Passport is authentication middleware for Node.js. It is designed to serve a singular purpose: authenticate requests. Passport cleanly encapsulates this functionality, while delegating unrelated details such as data access to the application. Whether you are building a new application or working on an existing one, this separation of concerns makes Passport extremely easy to integrate.

In modern web applications, authentication can be performed in a variety of ways. Traditionally, users log in by providing a username and password. Social networks, along with the billions of people that have joined them, have made single sign-on (SSO) using Facebook or Google a popular option. Recent innovations, encompassed by Web Authentication (WebAuthn), allow people to log in using fingerprint or facial recognition.

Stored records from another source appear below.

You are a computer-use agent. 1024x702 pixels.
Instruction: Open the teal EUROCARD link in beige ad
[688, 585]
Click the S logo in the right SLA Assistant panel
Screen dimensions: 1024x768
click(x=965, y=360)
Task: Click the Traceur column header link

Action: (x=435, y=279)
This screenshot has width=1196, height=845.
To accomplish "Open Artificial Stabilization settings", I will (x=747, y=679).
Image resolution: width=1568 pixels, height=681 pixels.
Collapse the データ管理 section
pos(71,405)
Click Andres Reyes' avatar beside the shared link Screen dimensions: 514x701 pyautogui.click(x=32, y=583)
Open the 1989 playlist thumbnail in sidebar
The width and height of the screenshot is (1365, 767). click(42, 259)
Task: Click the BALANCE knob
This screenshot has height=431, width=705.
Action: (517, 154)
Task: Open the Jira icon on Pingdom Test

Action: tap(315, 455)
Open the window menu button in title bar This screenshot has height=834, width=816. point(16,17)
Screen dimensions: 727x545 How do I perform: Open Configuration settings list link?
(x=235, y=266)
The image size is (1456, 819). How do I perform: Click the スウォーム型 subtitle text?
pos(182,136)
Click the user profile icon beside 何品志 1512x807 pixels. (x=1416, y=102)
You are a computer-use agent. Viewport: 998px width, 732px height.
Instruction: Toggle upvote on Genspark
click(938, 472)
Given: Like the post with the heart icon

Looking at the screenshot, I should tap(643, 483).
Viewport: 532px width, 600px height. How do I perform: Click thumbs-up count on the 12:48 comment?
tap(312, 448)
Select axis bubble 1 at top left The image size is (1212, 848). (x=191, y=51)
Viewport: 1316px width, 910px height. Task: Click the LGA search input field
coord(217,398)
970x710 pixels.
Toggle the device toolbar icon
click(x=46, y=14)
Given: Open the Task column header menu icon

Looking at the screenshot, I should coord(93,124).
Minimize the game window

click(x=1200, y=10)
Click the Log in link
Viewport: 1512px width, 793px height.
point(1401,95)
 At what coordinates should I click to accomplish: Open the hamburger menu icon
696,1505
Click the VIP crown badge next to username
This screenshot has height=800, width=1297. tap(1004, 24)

Application architectures also impact how authentication is achieved. To support web applications as well as native mobile and desktop applications, server-side logic can be exposed as an API which is invoked by applications running on a desktop, mobile device, or within a browser executing client-side JavaScript. Access to APIs is protected by token-based credentials, typically issued via OAuth.

Passport provides a flexible framework which allows an application to make use of any of these authentication mechanisms. Passport reduces the complexity of authenticating a request to a simple statement:

app.post('/login/password', passport.authenticate('local'));

Hidden behind that simple statement are three fundamental concepts:

  1. Middleware
  2. Strategies
  3. Sessions

This guide provides an overview of these concepts, explaining how they fit together within Passport. Some of the most commonly used authentication mechanisms will be explored in detail, to illustrate how they are integrated. After reading this guide, you will have an understanding of how Passport works when authenticating requests to your application.